Je profite de ce week-end all star pour me plonger dans l’un des modèles basketball qui a marqué l’histoire de Nike, la Nike Hyperflight. Grande sœur de la Foamposite, avec qui elle partage son créateur, la paire, rendue célèbre par Jason « White Chocolate » Williams, est le symbole d’une époque ou Nike osait essayer, plutôt que de se reposer sur ses lauriers.
Quand Eric Avar se prend pour Bill Bowerman
L’idée de la Air Hyperflight est venue d’une question que Eric Avar, designer de chez Nike, s’est un jour posée : « Si Bill Bowerman créait une paire de sneakers pour le basketball, à quoi ressemblerait-elle ?« .
Car Bill Bowerman était un visionnaire, un créatif, une personne qui tentait des choses pour améliorer les performances des athlètes Au moment de ce projet, Bill Bowerman vient alors de mourir.
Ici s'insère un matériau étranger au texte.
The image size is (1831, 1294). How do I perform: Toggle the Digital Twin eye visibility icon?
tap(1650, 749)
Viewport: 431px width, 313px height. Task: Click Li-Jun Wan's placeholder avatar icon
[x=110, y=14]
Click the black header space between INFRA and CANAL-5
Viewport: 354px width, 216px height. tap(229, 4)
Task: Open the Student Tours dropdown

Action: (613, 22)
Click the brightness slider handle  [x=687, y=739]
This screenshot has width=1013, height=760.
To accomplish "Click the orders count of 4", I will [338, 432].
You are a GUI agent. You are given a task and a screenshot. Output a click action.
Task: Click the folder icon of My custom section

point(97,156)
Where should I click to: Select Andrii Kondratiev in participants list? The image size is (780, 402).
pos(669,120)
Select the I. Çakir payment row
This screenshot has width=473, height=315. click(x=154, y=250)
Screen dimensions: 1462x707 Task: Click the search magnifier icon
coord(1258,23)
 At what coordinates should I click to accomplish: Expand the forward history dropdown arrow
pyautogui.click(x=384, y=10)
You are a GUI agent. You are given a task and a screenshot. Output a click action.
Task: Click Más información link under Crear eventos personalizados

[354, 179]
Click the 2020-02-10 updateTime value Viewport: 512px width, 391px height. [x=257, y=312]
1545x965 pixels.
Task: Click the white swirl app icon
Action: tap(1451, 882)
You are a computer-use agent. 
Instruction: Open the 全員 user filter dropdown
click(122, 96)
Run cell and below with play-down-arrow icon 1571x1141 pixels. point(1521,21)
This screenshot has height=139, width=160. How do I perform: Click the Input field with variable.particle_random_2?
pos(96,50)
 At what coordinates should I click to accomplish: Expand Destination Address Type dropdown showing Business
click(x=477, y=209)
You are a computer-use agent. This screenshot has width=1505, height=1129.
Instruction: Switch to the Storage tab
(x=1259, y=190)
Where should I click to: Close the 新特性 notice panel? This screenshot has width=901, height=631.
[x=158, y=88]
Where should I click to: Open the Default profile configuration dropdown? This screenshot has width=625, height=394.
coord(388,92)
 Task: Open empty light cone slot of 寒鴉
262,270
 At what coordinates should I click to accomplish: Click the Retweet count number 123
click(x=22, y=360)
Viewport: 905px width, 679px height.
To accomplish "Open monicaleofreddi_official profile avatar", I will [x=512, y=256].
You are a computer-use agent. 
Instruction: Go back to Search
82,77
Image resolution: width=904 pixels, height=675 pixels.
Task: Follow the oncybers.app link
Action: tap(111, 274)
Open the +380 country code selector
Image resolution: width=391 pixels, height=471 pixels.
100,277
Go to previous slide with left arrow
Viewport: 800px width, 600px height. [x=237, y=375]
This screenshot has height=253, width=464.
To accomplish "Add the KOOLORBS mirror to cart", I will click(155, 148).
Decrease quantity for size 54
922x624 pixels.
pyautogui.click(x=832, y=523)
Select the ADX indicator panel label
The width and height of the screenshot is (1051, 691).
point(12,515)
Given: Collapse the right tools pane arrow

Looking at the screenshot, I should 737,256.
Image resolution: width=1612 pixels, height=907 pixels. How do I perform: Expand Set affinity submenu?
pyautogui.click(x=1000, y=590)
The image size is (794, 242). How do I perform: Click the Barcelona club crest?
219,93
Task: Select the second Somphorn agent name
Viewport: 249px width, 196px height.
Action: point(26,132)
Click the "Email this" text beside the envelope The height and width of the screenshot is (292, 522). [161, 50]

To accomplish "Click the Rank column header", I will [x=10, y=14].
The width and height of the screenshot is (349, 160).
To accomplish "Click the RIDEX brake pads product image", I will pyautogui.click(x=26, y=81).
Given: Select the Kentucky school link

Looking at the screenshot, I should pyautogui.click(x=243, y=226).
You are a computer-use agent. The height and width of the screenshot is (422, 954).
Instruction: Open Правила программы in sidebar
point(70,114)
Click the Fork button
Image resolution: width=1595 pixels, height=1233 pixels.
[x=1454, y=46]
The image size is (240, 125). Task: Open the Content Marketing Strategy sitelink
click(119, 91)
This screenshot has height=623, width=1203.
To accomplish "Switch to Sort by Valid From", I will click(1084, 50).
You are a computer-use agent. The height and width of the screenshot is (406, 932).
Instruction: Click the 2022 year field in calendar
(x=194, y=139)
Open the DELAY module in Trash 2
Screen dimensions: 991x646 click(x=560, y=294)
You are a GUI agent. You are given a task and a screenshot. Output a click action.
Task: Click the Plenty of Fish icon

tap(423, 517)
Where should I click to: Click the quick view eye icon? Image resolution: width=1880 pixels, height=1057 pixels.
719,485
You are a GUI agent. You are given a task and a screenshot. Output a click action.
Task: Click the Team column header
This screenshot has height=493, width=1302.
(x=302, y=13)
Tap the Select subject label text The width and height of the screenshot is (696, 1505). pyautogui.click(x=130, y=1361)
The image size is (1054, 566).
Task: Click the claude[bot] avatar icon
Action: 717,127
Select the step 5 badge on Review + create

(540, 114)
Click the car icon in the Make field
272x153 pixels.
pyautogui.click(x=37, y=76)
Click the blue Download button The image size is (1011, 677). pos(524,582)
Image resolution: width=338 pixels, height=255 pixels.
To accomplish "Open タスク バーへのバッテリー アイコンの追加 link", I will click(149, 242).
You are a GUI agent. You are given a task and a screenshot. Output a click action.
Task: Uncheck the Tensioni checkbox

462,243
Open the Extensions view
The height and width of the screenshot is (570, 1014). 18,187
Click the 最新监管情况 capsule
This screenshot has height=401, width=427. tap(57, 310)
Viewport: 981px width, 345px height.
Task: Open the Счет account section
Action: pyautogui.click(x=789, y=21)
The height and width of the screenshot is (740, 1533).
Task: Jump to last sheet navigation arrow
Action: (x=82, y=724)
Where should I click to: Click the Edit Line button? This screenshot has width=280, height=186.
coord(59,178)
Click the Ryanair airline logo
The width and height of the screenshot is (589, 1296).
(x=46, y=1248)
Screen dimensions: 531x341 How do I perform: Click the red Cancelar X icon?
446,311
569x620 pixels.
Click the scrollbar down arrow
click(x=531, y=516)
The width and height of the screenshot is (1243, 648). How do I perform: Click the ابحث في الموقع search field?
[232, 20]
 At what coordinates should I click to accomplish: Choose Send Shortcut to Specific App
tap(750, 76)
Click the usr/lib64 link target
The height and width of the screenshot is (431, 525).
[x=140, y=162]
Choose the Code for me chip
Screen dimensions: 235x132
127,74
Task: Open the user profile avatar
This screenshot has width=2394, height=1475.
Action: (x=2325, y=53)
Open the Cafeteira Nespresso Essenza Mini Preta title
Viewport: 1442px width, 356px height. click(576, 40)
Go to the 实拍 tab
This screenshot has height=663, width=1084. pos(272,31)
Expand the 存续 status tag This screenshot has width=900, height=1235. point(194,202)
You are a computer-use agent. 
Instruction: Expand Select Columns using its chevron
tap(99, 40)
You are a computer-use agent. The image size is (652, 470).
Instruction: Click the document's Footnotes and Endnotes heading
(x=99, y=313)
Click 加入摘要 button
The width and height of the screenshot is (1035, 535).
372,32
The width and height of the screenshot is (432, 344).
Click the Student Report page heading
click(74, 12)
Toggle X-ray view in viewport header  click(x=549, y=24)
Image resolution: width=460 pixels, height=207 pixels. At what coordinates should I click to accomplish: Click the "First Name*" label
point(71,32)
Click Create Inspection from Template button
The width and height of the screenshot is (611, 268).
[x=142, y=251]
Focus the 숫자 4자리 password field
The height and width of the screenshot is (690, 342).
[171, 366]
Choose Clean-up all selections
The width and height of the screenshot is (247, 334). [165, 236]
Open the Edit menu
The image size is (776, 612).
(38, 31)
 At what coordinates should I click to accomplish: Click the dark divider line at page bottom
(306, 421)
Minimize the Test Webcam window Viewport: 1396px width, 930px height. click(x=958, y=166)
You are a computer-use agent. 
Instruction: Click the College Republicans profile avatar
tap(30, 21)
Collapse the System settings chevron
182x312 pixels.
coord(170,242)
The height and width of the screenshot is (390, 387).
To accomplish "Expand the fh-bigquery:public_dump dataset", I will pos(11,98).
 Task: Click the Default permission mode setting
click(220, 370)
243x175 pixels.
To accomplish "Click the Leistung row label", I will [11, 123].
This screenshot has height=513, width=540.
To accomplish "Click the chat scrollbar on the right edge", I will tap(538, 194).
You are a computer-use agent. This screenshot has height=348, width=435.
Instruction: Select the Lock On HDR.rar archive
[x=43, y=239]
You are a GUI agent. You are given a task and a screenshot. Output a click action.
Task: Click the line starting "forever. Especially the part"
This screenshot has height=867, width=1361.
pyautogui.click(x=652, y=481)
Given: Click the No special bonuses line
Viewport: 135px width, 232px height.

C’est quelque part un hommage pour le co-créateur de Nike qui a poussé la création de cette paire.. Et c’est donc avec cet état d’esprit que Avar s’est lancé dans la création de son modèle basketball.
On a la chance d’avoir eu tout le contexte sur la création du modèle de la part de son créateur.
Juste après la disparition de Bowerman, qui était pour beaucoup chez Nike un guide, voire un mentor, Eric Avar était sur le campus de Nike. Il découvre alors une vidéo retraçant la vie de Bowerman, C’est à ce moment que Avar se retrouva seul, et se posa la question de savoir ce qu’aurait fait Bowerman pour une paire dédiée au basketball.
Car à chacune des interactions que Avar avait eu avec Bowerman, ce dernier le challengeait. « Peux tu rendre ton modèle plus léger ?« , lui demandait il souvent par exemple. C’est comme cela que Avar s’est retrouvé imprégné de la vision du créateur de Nike pour ses designs et ses créations.
Et c’est donc avec cette idée en tête que la création de la Hyperflight a débuté. Eric Avar est parti, comme souvent chez Nike, d’une paire dédiée au running. Le créateur a repris une paire de pointe de chez Nike, et a ensuite cherché à l’adapter pour les parquets NBA.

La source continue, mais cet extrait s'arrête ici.